If you just sequence with “rule of thumb”, you risk:
-
Insufficient depth leads to fragmented assembly and missing key genes.
-
Excessive depth leads to wasted budget and longer turnaround.
-
Wrong assembler leads to unusable results when a diploid assembler is used on a polyploid gives unusable results.
A simple solution is perform a genome survey analysis (also called genome profiling) before investing in full-scale sequencing. With just a small amount of data, you can estimate genome size, heterozygosity, repeat content and ploidy – a roadmap for your entire project.
2. Our Solution: 30-50× NGS Data + k-mer Analysis to Estimate Three Core Parameters
Core method: k-mer frequency distribution analysis
-
Platform: NGS (Illumina or DNBSEQ), 30-50× depth
-
Cut sequencing reads into short fragments of length *k* (usually k=19) (Fig. 1).
-
Count how many times each kmer appears and plot the frequency histogram.
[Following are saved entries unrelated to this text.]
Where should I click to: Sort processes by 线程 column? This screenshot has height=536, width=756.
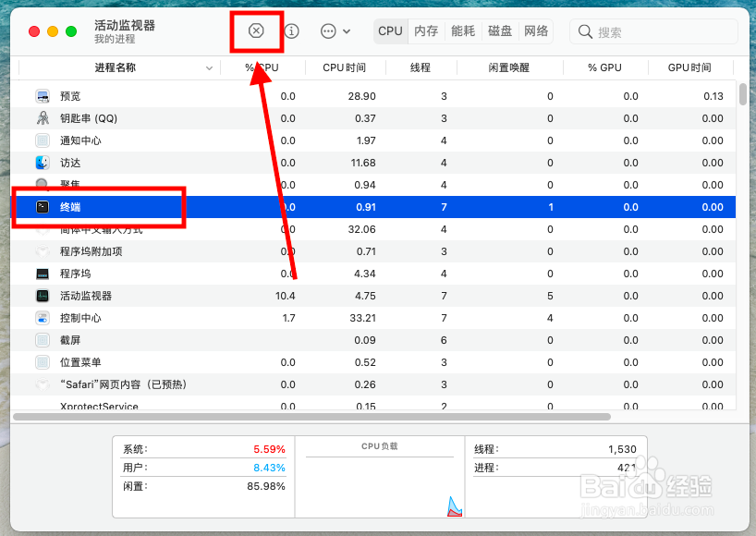tap(421, 67)
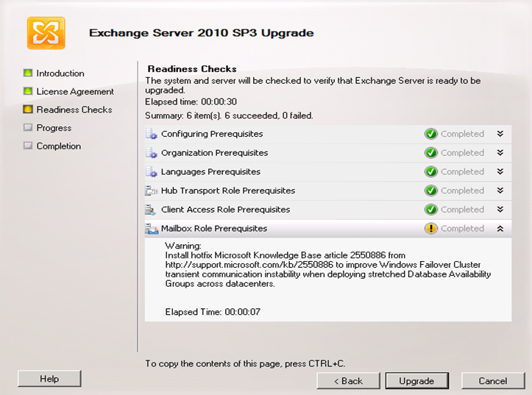The image size is (532, 395).
Task: Select the License Agreement step
Action: [x=75, y=91]
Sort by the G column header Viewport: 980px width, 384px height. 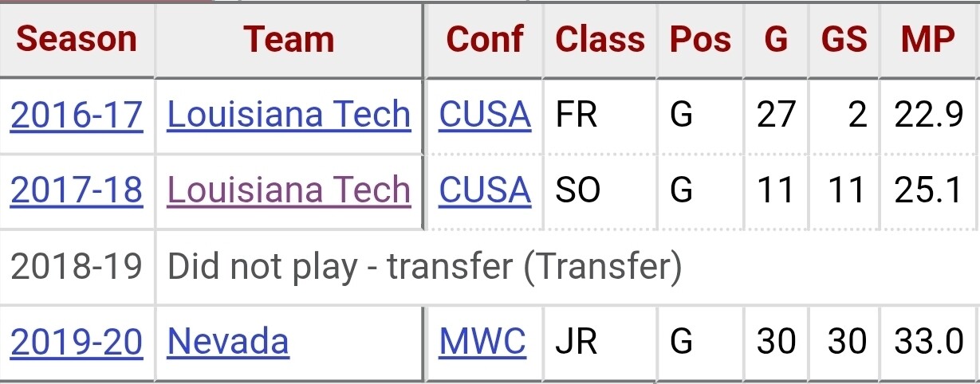776,40
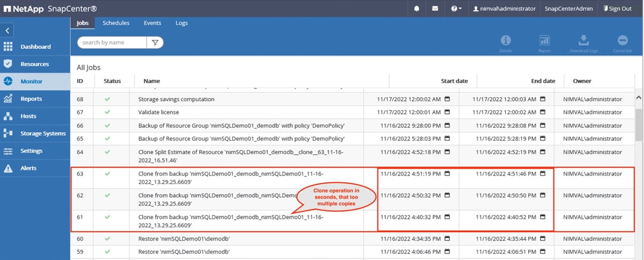The image size is (644, 260).
Task: Select job 63 clone from backup row
Action: tap(231, 177)
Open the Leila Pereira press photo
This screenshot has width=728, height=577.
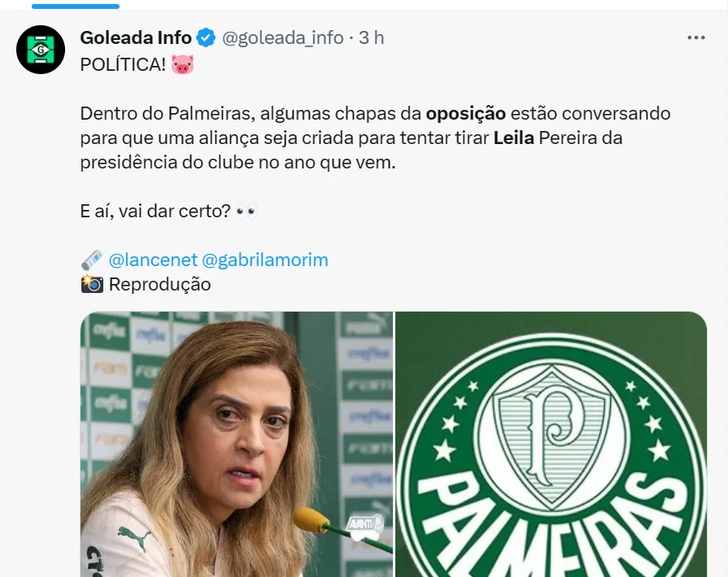tap(237, 444)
Figure 1. 4-mer example from the ACGAGGTACGA sequence.
(Source: https://medium.com/swlh/bioinformatics-1-k-mer-counting-8c1283a07e29)
From this plot we obtain (Fig. 2):

Figure 2. Schematic diagram of k‑mer frequency distribution.
(Source: http://www.zhangzhiyuan.site/archives/kmer-ping-gu-ji-yin-zu-da-xiao)
With only 30–50× short-read data, you get a complete blueprint for your project.
3. How to Do It: Platform Recommendations + Handling Unknown Genome Size
a.Platform & Depth Recommendations
-
Platform: Illumina or DNBSEQ (pairedend, 150–300 bp insert)
-
Recommended depth: 30–50× (suitable for most animal/plant genomes)
-
Library type: short-insert library (~350 bp)
b.What If the Genome Size Is Completely Unknown?
You can estimate it in two ways:
Method 1. Search related species
Visit public databases for genome sizes of closely related species:
-
NCBI Genome Database
-
Ensemble
-
Plant DNA Cvalues Database (plants)
-
Animal Genome Size Database (animals)
Method 2. Experimental estimation
Use flow cytometry or Feulgen densitometry to directly measure nuclear DNA content. This is the most reliable pre-estimation method.
If you are unsure how to proceed, we can help with database searches or arrange flow cytometry services.
4. Case Study Gallery: Real k-mer Plots of Diploid, Triploid, Tetraploid and Hexaploid Genomes
By looking at the shape and peaks of a kmer distribution plot, you can quickly judge the ploidy and complexity of your species. The following k‑mer distribution plots illustrate characteristic patterns observed in diploid, triploid, tetraploid and hexaploid genomes. All results presented here were analyzed using GenomeScope2 (2) with data from previously published studies (see references).
Case 1. Diploid Genome – One Major Peak
Example: Unio delphinus (freshwater mussel)(1)
-
Genome size: 2.31 Gb
-
Heterozygosity: 0.64%
-
Repeat content: 46.8%

Figure 3. Diploid k‑mer plot of Unio delphinus (k=25).
(Source: https://doi.org/10.1038/s41597-023-02251-7 )
Case 2. Triploid Genome – Three Peaks
Example: Meloidogyne enterolobii (rootknot nematode)
-
Genome size: 89.57 Mb
-
Heterozygosity: 0.935%
-
Repeat content: 38.1%

Figure 4. Triploid k‑mer plot of Meloidogyne enterolobii (k=25).
(source: https://doi.org/10.1038/s41467-020-14998-3 )
Case 3. Tetraploid Genomes – Allotetraploid vs Autotetraploid
-
Allotetraploid(e.g. Gossypium barbadense, seaisland cotton): peak pattern shows aaab < aabb
-
Autotetraploid(e.g. Solanum tuberosum, potato): aaab > aabb

Figure 5. K‑mer plots of allotetraploid Gossypium barbadense and autotetraploid Solanum tuberosum (k=21).
(source: https://doi.org/10.1038/s41467-020-14998-3)
Case 4. Hexaploid Genome – Broad, Complex Distribution
Example: Triticum aestivum (bread wheat)
Multiple overlapping peaks with a wide frequency range, reflecting high complexity.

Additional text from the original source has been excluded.